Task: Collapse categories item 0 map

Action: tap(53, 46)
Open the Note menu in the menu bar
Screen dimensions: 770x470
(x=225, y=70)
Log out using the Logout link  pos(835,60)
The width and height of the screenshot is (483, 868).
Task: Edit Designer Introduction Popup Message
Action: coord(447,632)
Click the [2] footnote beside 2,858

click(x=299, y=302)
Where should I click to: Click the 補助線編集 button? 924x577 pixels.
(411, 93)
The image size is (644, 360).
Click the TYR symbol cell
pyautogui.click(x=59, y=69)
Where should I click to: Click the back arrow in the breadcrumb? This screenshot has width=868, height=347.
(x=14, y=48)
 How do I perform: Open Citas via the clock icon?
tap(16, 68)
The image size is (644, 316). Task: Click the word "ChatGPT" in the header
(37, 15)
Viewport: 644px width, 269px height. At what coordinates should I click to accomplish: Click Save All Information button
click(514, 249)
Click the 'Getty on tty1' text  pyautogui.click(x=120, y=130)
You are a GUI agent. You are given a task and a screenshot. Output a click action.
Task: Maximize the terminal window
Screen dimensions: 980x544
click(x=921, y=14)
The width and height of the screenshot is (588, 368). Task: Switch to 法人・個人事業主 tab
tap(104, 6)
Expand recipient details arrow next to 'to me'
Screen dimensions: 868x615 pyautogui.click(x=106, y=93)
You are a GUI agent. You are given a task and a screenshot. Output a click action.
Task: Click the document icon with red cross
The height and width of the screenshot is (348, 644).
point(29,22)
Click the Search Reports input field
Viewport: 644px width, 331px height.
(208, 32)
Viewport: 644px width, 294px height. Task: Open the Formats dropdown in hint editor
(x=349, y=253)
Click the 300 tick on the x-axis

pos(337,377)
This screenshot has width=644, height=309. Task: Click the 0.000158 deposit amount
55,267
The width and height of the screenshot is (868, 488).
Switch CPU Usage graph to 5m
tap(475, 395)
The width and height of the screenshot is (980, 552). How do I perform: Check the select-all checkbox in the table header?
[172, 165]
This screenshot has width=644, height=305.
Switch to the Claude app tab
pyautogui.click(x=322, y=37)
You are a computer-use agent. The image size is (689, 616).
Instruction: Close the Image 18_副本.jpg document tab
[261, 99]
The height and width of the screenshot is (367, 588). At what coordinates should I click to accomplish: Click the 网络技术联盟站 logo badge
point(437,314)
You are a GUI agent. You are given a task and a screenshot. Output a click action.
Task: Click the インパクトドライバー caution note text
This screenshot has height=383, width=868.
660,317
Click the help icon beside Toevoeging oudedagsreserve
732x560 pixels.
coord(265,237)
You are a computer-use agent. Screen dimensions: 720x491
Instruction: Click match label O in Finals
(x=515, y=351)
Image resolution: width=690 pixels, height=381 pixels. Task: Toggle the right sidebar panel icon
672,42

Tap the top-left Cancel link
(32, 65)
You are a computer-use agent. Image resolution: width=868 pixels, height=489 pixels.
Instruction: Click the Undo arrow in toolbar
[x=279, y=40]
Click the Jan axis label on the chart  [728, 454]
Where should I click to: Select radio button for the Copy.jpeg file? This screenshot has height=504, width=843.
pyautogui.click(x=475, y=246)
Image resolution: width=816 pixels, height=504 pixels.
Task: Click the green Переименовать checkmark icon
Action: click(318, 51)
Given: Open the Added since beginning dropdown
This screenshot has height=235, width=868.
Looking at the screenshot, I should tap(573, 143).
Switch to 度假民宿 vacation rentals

★ ★ ★

◆ REQUIREMENT
Write down only the number of lines above where the word "text" occurs.

◆ RESULT OF THE TASK
2